What would a ranch be without a proper working cow dog? And what would a family be without a faithful companion always pleased to see you who is constantly ready for adventure? For us, anyway, we would be a lost family. Our dogs keep us grounded. They remind us that sometimes the most important and exciting things in life are our daily activities. Tucker is the quintessential farm dog. He loves to feed the cows, is always present when visitors arrive, accompanies the Danish Cowboy on the most mundane activities like fixing fence, and loves every minute of it. Every time. He doesn't complain that he's bored. He just goes out and finds something interesting from dog perspective.
(And sometimes he finds things with a less than pleasant odor. Rather than wrestle with him for a bath, we have been known to take Febreze to him. Wait. My husband has been known to do this. I can't seem to find anywhere on the can that this is an approved use. And just for reference: it doesn't work. And it will traumatize your dog. You will never be able to use spray paint, air freshener, Lysol, hairspray, cooking spray, perfume EVER AGAIN because you will feel bad when your dog gives you that look.)
We got this critter about a year and a half ago from http://www.bigskybreeders.com after our last dog passed away. He is 100 percent Australian Kelpie and full of so much energy and life - he comes complete with a sense of humor, evident from his early puppyhood days.

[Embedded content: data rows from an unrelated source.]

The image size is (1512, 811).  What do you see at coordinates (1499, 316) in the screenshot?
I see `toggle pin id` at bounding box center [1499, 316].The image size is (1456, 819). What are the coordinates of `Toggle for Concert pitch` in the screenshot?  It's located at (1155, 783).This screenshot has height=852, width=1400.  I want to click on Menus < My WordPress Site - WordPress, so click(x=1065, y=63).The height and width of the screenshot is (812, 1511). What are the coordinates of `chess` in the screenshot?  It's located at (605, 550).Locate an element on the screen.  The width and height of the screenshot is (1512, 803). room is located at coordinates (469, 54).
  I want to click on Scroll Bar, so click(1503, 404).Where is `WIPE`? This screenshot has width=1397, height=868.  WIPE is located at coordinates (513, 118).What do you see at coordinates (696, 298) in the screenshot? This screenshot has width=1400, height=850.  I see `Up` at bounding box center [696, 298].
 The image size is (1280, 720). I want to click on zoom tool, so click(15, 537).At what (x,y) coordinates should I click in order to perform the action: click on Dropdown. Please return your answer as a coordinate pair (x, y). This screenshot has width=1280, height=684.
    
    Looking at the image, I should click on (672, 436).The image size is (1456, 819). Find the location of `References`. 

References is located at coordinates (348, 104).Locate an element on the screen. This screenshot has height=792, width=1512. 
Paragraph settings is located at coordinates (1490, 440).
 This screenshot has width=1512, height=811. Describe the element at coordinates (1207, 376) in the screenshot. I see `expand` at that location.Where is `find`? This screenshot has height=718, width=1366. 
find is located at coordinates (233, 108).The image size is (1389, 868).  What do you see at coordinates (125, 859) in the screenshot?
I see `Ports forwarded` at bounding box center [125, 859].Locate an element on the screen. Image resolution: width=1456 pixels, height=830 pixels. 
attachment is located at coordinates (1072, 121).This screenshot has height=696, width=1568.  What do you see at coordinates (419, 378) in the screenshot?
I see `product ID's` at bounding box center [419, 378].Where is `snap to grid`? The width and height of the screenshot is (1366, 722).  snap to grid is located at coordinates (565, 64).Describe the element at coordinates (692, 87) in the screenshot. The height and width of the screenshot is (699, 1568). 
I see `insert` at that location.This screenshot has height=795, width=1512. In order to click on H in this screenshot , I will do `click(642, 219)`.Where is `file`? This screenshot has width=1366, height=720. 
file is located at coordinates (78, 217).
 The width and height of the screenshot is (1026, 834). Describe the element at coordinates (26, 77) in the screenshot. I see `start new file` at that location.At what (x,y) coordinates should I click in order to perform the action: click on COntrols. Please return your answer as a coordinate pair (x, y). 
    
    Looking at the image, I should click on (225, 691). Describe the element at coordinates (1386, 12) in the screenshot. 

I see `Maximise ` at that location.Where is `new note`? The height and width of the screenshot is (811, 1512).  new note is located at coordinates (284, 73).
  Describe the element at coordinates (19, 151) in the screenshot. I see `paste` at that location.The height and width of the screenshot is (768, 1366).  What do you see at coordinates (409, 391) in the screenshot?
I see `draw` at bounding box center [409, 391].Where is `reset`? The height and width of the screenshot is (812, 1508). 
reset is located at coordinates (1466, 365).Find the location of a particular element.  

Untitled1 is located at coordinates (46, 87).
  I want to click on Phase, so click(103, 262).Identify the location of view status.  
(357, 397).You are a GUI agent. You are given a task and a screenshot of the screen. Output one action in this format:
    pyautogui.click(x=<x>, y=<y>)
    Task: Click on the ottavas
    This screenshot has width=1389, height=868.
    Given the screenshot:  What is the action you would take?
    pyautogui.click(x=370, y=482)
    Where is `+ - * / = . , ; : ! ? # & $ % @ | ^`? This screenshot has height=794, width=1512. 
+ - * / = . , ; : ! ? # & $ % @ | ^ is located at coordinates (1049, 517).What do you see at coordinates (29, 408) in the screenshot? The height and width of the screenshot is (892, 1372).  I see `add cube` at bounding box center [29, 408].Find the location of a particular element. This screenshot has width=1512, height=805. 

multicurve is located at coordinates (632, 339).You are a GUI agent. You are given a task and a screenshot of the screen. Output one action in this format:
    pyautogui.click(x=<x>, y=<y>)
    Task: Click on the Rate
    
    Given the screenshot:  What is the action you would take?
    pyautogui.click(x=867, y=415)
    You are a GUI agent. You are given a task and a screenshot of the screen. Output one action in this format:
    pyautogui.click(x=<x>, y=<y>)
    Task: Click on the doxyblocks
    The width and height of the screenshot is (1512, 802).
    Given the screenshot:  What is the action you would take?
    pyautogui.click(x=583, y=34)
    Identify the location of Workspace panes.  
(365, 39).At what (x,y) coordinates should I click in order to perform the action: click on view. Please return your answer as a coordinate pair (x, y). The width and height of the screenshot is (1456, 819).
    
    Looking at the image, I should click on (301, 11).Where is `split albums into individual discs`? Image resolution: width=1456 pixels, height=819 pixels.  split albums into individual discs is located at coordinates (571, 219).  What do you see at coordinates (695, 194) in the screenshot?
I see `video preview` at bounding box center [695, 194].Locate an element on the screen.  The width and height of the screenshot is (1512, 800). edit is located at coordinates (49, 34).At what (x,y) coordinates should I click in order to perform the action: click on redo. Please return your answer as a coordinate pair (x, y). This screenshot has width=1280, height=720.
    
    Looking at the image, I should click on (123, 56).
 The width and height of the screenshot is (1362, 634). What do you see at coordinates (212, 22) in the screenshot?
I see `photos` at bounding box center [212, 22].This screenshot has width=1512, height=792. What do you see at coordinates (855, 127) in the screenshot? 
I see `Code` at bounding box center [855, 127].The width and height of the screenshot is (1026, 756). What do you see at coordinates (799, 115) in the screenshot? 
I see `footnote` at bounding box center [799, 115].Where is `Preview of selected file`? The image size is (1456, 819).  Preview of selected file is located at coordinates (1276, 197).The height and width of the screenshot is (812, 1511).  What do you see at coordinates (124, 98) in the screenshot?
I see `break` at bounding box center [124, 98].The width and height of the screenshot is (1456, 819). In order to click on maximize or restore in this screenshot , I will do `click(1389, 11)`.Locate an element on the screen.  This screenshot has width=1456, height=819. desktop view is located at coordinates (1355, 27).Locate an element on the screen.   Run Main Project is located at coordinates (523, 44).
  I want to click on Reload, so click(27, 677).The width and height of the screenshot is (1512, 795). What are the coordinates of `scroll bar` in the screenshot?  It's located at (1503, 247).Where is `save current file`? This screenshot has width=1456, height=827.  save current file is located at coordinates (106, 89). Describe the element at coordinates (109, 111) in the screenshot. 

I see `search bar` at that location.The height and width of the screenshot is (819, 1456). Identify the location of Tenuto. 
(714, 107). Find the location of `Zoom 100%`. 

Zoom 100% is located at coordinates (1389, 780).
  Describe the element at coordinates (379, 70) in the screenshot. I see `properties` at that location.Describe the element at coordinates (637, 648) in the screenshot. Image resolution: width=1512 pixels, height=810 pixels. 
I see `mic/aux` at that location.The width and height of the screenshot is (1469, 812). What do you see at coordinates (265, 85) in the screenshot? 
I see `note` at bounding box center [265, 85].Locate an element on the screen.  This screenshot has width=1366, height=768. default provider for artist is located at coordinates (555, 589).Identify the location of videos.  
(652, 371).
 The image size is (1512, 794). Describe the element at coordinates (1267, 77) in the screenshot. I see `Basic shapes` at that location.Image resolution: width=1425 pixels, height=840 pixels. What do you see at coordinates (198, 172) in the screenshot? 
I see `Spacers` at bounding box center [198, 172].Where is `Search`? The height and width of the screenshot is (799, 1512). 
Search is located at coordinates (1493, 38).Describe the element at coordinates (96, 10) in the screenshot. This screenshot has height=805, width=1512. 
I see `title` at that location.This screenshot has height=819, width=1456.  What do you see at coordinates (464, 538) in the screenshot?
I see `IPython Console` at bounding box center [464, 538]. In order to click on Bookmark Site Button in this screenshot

He was a cute little thing as a seven-week-old puppy when we got him. Tuck would play for a few minutes and then fall asleep on our laps. We never knew raising a pup could be sooo easy. And then something happened. He became spastic, chasing birds around the field and barking hysterically until dark fell. We wondered if he had a brain. He was evil, biting at us in jest whenever possible. I wondered if we could keep him. I cried over the fear that he might never turn out normal. That this little bundle of fur that I had fallen head over heels for just wasn't going to be here that long.
And then my husband broke his leg and puppy care fell in my hands. I began taking a broom with me on my evening walks to keep his little puppy teeth away from my ankles. Evil dog. Klutzy husband.
And did I mention that I was pregnant when we got him? With twins? Who ended up weighing a total of 12 pounds at their 36 week delivery? It was a long summer. My stomach suffered severe burns from my terrible depth of perception and my obscenely large womb.
But everything turned out well. Danish cowboy healed, Tucker grew up into a noble and devoted creature that we get great joy out of, and my twins were born happy and healthy...although one of them occasionally bites us on our ankles. Do you suppose this behavior was learned from within the womb as he listened to Tucker and I struggling over the ageless question: to bite or not to bite?